09 May 2022

Palindromic primes and moody numbers

Palindromic primes

As this is a simple task it seems fairer to generate the primes rather than using an imported module.

So let's loop over 2 to 1000, discarding anything that's divisible by a prime we've already found, which leaves us with a new found prime.

And now we have to reverse its digits and see whether the forward and reverse versions are the same.
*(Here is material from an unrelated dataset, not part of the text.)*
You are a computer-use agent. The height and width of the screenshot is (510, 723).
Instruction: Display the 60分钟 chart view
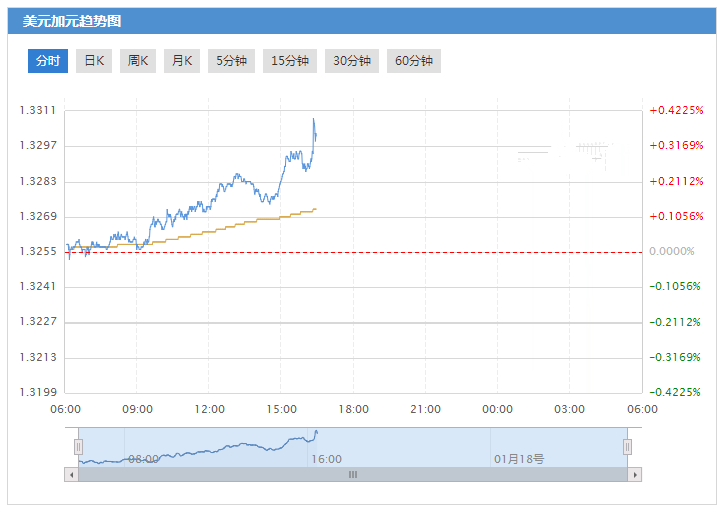(x=413, y=61)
There are various ways to reverse the digits, but a simple one-liner like

$reverse = $reverse . $1 while $j =~ m|(.)|g;

seems to do the trick quickly enough.

It's interesting that the last of the 20 primes < 1000 is 929 and then there isn't another one until 10301. So there are no 4-digit palindromic primes, and I'm sure some clever person will tell us why.

Moody numbers

1 Take a positive integer p. 
2 Set q = p
3 Compute s, the sum of the squares of the digits of q.
If s is 1 then p is happy. Stop.
If s is a previously seen value of s then p is sad. Stop.
Set  q = s and go back to step 3.

This isn't too hard to code, and the required 8 happy numbers are easily within the ambit of Perl integers.

The harder bit, though, is generating the output in the format specified by Mohammad. I got all the '=>' lining up as required, but lost the will to live before lining up the squares under the corresponding digits.